From the entries that follow, copy every line with the word "below".
——————————
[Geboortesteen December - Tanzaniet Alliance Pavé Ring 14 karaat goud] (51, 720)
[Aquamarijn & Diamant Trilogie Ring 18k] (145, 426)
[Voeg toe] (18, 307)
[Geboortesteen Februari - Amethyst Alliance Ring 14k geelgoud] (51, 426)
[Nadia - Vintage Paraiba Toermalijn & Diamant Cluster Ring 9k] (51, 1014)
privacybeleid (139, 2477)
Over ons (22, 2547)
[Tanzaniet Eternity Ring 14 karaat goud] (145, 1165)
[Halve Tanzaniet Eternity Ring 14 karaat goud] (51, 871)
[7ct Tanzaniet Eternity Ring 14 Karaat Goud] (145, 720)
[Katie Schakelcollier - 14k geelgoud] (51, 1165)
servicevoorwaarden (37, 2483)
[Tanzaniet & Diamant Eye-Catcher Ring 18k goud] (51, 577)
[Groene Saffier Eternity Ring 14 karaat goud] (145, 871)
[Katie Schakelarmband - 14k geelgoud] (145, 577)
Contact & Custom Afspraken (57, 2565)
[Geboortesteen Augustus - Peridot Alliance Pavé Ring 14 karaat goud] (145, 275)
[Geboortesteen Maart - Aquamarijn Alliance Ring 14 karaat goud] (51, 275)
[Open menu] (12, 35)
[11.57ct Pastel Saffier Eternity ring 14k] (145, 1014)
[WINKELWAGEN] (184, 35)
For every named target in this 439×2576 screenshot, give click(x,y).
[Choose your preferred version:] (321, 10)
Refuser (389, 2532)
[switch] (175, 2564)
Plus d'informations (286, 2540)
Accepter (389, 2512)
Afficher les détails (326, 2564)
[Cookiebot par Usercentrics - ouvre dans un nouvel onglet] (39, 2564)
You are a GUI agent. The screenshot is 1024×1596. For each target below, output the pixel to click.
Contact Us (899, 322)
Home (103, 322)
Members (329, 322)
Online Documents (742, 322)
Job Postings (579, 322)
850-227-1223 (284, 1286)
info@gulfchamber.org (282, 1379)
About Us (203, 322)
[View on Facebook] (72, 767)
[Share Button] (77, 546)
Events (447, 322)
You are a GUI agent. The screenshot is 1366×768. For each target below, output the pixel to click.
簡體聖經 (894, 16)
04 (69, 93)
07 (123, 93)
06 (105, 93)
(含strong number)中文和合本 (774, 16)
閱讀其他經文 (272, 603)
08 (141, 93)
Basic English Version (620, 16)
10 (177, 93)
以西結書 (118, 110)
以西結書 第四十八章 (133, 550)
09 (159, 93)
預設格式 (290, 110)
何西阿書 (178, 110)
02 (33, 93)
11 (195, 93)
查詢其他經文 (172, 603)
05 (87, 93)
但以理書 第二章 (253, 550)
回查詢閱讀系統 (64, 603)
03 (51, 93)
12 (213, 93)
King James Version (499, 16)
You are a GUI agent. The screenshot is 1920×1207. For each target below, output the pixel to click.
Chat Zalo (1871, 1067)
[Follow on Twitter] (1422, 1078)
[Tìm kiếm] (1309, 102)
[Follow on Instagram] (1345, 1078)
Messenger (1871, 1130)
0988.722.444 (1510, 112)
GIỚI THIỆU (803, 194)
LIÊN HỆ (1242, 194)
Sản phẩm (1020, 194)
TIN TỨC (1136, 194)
——————————
_COMPLETED EXERCISE_.
You are a GUI agent. The screenshot is 1024×1596. For each target below, output the pixel to click.
You are a GUI agent. The screenshot is 1366×768. For each target below, output the pixel to click.
You are a GUI agent. The screenshot is 1920×1207. For each target below, output the pixel to click.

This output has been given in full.